S'attaquer à la redoutée Margaret Thatcher n'est pas une tâche aisée. Elle est même plutôt risquée. Pourtant, le projet semblait bien parti : Meryl Streep dans le rôle principal, Jim Broadbent dans le rôle de son époux, une volonté de crédibilité,...
Mais la réalisatrice Phyllis Lloyd semble s'intéresser bien plus au personnage qu'à sa politique et au contexte historique.
SYNOPSIS : Atteinte de la maladie d'Alzheimer, Margaret Thatcher se remémore les instants clés de sa vie, sa jeunesse , la guerre des Malouines, son élection à la tête du Parti conservateur, les grandes grèves, jusqu'à sa chute en 1990.
Il manque cruellement à cette adaptation 2 choses : du recul et de l'esprit critique.
Tout d'abord, le choix de se concentrer sur les souvenirs d'une pauvre vieille dame perdue dans ses pensées, minimise complètement son caractère trempé qui lui a valu le surnom de "Dame de Fer". Cette décision parait complètement absurde puisqu'elle attendrit le spectateur et fait dans le sentiment tandis que Thatcher était connue pour être implacable, inflexible.
De plus, le manque de point de vue politique reste un comble. Les événements sont survolés sans aucune analyse, l'impopularité des décisions de Thatcher est édulcorée. La majeure partie du scénario porte sur sa vie de famille et non sur sa vie politique.
Toutes les répercussions sur la population sont omises : le bilan économiquement positif est mis en avant mais les couches populaires délaissées et les inégalités creusées passent à la trappe.
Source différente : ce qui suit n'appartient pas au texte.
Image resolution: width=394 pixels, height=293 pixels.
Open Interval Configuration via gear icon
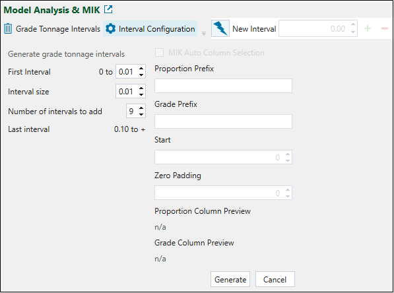tap(110, 28)
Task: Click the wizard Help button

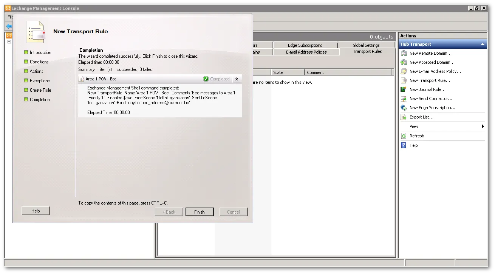Action: point(36,211)
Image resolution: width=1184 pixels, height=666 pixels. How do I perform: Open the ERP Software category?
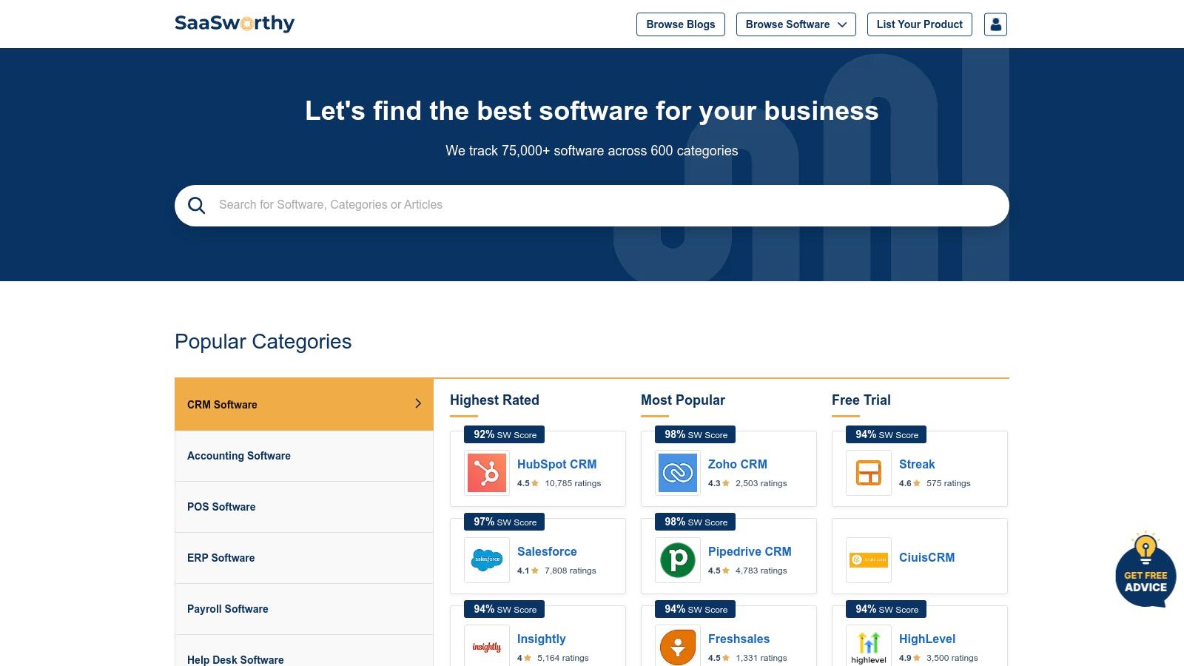click(221, 558)
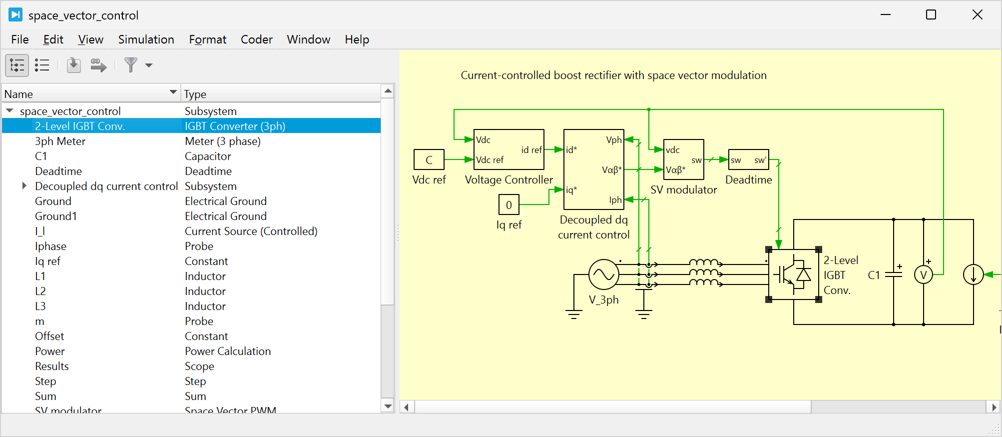Click the link-arrow follow reference toolbar icon

98,66
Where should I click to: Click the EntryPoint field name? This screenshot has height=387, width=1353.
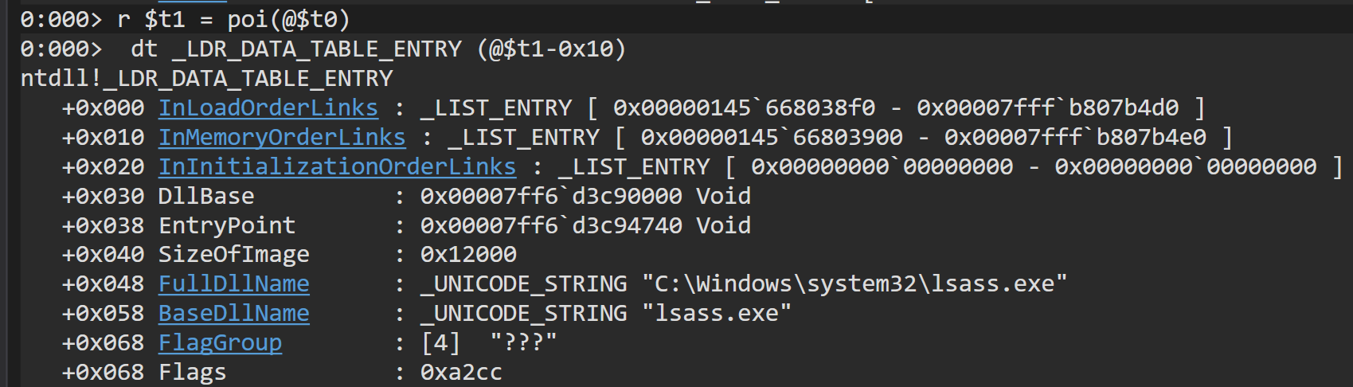coord(227,225)
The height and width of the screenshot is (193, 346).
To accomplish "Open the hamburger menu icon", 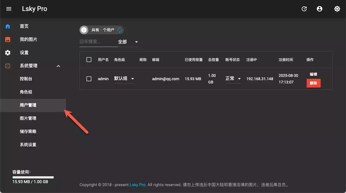I will click(x=9, y=9).
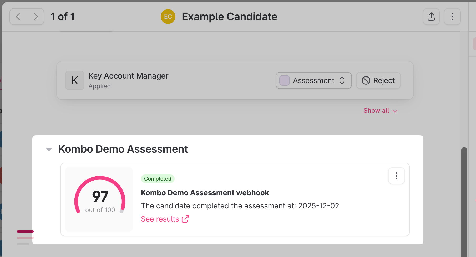This screenshot has height=257, width=476.
Task: Open the assessment card three-dot menu
Action: pos(396,176)
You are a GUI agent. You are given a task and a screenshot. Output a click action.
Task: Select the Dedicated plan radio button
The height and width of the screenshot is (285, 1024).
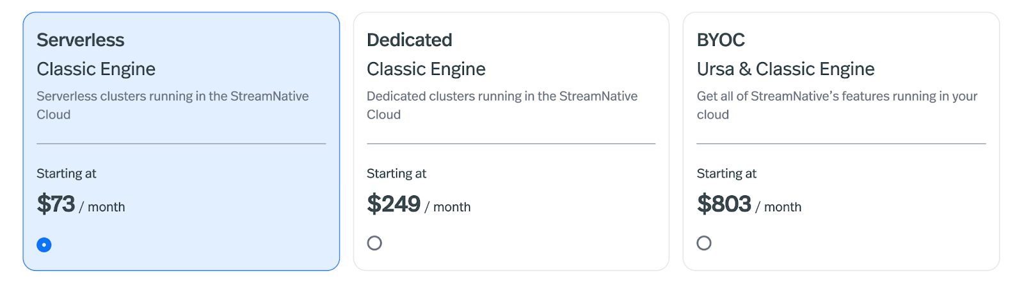(x=374, y=243)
Le film semble vouloir réhabiliter l'image d'une femme malaimée en suscitant l'empathie du spectateur face à cette Dame de Fer rouillée et hantée par des bribes de souvenirs. La sélection des événements et de leurs conséquences vide ce biopic de sens et de toute crédibilité.
Seule Meryl Streep, grimée de manière stupéfiante, joue de manière subtile et toute en nuances. Bluffant, mais l'actrice a accepté un rôle absurde puisque centré sur une facette de la multiple personnalité de son héroïne.
"La Dame de fer" s'enferme dans le portrait solo, décrit le prix personnel à payer pour le pouvoir mais élude la note salée pour les Britanniques.